The Autism Long-term Outcomes Study (formerly, Optimal Outcomes) project at the University of Connecticut is recruiting applicants for a postdoctoral position. The successful applicant will play a key role on an NIH-funded research project (PIs: Inge-Marie Eigsti, Ph.D., and Deborah Fein, Ph.D.) investigating individuals who were diagnosed with autism at an early age but who no longer present with any symptoms. This group is described as having an optimal outcome (OO). We are investigating the functional neural bases of language and social reorganization, as well as adult functioning, in individuals with OO. We will identify early predictors and patterns of neuroplasticity that support reorganization, and compare OO to high-functioning autism in adulthood.
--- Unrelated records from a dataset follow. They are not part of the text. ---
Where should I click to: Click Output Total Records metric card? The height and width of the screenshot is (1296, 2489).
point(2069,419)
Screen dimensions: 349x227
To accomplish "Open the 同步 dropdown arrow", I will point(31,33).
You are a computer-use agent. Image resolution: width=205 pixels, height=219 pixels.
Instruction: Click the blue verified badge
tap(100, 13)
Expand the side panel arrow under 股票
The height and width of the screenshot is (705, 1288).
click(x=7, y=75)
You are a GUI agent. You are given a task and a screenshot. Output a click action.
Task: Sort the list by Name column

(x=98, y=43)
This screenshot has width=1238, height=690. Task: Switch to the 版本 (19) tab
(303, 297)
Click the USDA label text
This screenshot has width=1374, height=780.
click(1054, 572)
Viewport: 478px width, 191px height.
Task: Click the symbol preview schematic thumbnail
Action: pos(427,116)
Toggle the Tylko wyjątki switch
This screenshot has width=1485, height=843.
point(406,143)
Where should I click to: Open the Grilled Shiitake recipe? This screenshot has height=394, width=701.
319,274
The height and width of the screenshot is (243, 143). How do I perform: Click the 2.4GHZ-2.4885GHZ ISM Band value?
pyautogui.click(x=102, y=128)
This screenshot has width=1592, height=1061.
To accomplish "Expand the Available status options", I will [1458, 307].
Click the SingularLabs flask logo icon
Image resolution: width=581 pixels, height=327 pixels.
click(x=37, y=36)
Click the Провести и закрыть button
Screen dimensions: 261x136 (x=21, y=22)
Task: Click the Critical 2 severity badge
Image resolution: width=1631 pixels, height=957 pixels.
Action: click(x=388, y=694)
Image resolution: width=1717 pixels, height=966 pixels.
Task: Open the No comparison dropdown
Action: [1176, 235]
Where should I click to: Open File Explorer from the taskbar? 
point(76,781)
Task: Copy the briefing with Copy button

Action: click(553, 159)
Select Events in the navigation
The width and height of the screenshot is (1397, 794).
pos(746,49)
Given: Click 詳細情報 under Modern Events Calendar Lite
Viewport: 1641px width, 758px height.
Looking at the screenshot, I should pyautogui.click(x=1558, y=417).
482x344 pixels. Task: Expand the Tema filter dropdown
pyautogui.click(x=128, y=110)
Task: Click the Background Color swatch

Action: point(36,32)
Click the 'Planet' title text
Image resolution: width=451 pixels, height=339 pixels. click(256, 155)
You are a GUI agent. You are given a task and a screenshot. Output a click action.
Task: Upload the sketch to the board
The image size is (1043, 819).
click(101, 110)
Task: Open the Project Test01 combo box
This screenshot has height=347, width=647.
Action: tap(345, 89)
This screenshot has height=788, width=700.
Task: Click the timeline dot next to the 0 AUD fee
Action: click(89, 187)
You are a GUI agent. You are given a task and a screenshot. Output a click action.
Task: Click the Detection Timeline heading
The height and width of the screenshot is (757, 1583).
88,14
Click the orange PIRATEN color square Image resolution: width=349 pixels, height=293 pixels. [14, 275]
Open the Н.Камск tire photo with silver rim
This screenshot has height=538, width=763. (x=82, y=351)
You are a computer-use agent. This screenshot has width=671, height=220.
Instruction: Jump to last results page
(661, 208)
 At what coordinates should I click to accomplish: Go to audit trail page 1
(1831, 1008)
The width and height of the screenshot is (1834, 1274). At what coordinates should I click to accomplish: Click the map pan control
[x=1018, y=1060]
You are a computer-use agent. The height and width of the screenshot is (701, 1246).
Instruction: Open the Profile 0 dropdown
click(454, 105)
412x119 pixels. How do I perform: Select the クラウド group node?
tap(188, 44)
Our approach combines neuroimaging and assessments of behavioral function. The successful candidate will join the intellectually rich Brain and Cognitive Science community at the University of Connecticut, and will have opportunities to collaborate with an outstanding group of scientists and clinicians and to build an independent research program.
The University of Connecticut is committed to building and supporting a multicultural and diverse community of students, faculty and staff. The diversity of students, faculty and staff continues to increase, as does the number of honors students, valedictorians and salutatorians who consistently make UConn their top choice. More than 100 research centers and institutes serve the University’s teaching, research, diversity, and outreach missions, leading to UConn’s ranking as one of the nation’s top research universities. UConn’s faculty and staff are the critical link to fostering and expanding our vibrant, multicultural and diverse University community. As an Affirmative Action/Equal Employment Opportunity employer, UConn encourages applications from women, veterans, people with disabilities and members of traditionally underrepresented populations.
Minimum qualifications include:
PhD in a relevant field, such as Psychology, Cognitive Neuroscience, or Speech, Language, and Hearing Sciences.
A record of research productivity is required.
Preferred qualifications include:
Strong expertise in autism, psychological assessment, or in human fMRI, as evidenced by Ph.D. thesis and/or publications
Experience in psycholinguistics, cognitive psychology, and/or cognitive neuropsychology.
Additional Salary Information: This will be a full-time, 12-month, annually renewable position. Flexible start date. For additional information regarding benefits visit: http://hr.uconn.edu/benefits-summaries/
Internal Number: 2018422
About University of Connecticut, Psychological Sciences
Our project (PIs: Inge-Marie Eigsti and Deborah Fein) follows a group of people who meet full criteria for Autism Spectrum Disorder (ASD) prior to age 5, but later lose all symptoms, and have IQ and adaptive skills that are average or higher. In prior work, they appeared to use unique brain networks to achieve this outcome. Our newly-funded project will explore long-term outcomes in autism in two cohorts: (1) those we studied in our prior research as teens, and who are now young adults, using online assessments to evaluate how they navigate the difficult transition into independence and young adulthood; and (2) confirming the early presentation of ASD in children who were evaluated and diagnosed at ages 2-4 years, and are now in their teens. An MRI study of this second group will investigate the functional connectivity of specific task-engaged social and language and resting-state networks, to specify the functional integration of the circuits involved in specific long-term outcomes, and to test our proposed model of compensation.